Only the line containing "Contact Us (83, 2173)" and those after it, up to the end of the records below, are to be set down, exactly as written.
----- Supplied records -----
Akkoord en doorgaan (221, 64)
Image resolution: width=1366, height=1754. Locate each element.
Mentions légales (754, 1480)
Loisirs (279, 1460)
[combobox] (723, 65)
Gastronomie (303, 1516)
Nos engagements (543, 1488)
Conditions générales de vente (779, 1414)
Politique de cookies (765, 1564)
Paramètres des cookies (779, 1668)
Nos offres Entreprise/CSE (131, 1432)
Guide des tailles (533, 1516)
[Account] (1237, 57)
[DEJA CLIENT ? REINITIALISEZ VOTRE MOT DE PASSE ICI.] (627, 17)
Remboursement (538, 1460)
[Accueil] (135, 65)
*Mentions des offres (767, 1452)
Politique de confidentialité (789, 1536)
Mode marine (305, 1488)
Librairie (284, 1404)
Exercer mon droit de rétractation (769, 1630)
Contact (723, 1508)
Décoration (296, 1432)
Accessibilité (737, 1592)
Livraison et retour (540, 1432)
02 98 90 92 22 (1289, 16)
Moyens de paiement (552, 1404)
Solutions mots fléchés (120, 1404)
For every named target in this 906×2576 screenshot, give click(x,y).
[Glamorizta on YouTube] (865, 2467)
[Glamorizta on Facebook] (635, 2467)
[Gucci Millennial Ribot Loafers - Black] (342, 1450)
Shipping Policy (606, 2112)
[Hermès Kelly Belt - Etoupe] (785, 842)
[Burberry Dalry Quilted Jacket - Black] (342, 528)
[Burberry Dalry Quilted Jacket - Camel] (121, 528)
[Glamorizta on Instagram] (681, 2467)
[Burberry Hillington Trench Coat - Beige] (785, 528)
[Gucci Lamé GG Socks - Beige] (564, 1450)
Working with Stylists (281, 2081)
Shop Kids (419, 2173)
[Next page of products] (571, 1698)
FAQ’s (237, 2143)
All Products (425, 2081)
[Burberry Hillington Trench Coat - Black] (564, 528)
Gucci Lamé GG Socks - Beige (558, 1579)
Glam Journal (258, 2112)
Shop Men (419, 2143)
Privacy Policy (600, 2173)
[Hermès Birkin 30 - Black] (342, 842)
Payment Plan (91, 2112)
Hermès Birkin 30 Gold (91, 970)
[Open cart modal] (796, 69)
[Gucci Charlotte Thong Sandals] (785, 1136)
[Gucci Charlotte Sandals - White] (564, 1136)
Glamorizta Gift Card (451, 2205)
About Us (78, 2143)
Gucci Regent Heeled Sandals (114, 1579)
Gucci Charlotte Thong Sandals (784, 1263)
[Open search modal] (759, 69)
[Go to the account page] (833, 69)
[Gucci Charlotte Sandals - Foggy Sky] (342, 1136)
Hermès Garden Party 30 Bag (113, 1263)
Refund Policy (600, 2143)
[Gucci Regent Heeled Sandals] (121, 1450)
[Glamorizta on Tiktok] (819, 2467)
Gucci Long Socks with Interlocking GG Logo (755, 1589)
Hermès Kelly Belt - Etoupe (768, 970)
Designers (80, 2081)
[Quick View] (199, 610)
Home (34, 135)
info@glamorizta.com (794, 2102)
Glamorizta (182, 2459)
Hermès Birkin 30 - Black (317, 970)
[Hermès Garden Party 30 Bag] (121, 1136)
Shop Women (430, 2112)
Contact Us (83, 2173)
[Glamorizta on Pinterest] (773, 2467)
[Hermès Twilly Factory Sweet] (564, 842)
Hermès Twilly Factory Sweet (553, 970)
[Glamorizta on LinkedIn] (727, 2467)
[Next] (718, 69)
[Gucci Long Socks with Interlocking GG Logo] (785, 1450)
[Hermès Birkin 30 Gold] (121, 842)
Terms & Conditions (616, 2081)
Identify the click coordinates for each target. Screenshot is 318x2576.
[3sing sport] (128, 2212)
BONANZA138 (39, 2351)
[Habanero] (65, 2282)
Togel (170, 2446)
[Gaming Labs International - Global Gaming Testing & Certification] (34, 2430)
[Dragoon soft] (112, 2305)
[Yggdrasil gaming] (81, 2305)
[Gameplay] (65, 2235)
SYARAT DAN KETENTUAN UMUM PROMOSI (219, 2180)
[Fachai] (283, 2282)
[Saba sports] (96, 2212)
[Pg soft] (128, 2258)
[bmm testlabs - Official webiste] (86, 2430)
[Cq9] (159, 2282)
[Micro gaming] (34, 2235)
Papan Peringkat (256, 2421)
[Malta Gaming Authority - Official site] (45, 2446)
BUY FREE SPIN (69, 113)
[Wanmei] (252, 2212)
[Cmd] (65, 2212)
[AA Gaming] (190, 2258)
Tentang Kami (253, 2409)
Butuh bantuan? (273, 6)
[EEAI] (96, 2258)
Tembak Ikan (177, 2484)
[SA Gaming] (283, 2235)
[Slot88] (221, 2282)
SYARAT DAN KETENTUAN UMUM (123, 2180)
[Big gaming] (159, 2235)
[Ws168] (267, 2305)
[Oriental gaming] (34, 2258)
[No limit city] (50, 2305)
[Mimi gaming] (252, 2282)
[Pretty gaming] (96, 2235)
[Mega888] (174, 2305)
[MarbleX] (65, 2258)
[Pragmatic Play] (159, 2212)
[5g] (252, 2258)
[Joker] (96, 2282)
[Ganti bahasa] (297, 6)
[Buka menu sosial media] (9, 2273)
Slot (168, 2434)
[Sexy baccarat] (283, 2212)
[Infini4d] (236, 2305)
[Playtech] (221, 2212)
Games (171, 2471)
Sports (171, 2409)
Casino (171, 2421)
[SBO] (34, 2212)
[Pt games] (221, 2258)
-----
§ Exercise result:
Contact Us (83, 2173)
[Glamorizta on Pinterest] (773, 2467)
[Hermès Twilly Factory Sweet] (564, 842)
Hermès Twilly Factory Sweet (553, 970)
[Glamorizta on LinkedIn] (727, 2467)
[Next] (718, 69)
[Gucci Long Socks with Interlocking GG Logo] (785, 1450)
[Hermès Birkin 30 Gold] (121, 842)
Terms & Conditions (616, 2081)
Identify the click coordinates for each target. Screenshot is 318x2576.
[3sing sport] (128, 2212)
BONANZA138 (39, 2351)
[Habanero] (65, 2282)
Togel (170, 2446)
[Gaming Labs International - Global Gaming Testing & Certification] (34, 2430)
[Dragoon soft] (112, 2305)
[Yggdrasil gaming] (81, 2305)
[Gameplay] (65, 2235)
SYARAT DAN KETENTUAN UMUM PROMOSI (219, 2180)
[Fachai] (283, 2282)
[Saba sports] (96, 2212)
[Pg soft] (128, 2258)
[bmm testlabs - Official webiste] (86, 2430)
[Cq9] (159, 2282)
[Micro gaming] (34, 2235)
Papan Peringkat (256, 2421)
[Malta Gaming Authority - Official site] (45, 2446)
BUY FREE SPIN (69, 113)
[Wanmei] (252, 2212)
[Cmd] (65, 2212)
[AA Gaming] (190, 2258)
Tentang Kami (253, 2409)
Butuh bantuan? (273, 6)
[EEAI] (96, 2258)
Tembak Ikan (177, 2484)
[SA Gaming] (283, 2235)
[Slot88] (221, 2282)
SYARAT DAN KETENTUAN UMUM (123, 2180)
[Big gaming] (159, 2235)
[Ws168] (267, 2305)
[Oriental gaming] (34, 2258)
[No limit city] (50, 2305)
[Mimi gaming] (252, 2282)
[Pretty gaming] (96, 2235)
[Mega888] (174, 2305)
[MarbleX] (65, 2258)
[Pragmatic Play] (159, 2212)
[5g] (252, 2258)
[Joker] (96, 2282)
[Ganti bahasa] (297, 6)
[Buka menu sosial media] (9, 2273)
Slot (168, 2434)
[Sexy baccarat] (283, 2212)
[Infini4d] (236, 2305)
[Playtech] (221, 2212)
Games (171, 2471)
Sports (171, 2409)
Casino (171, 2421)
[SBO] (34, 2212)
[Pt games] (221, 2258)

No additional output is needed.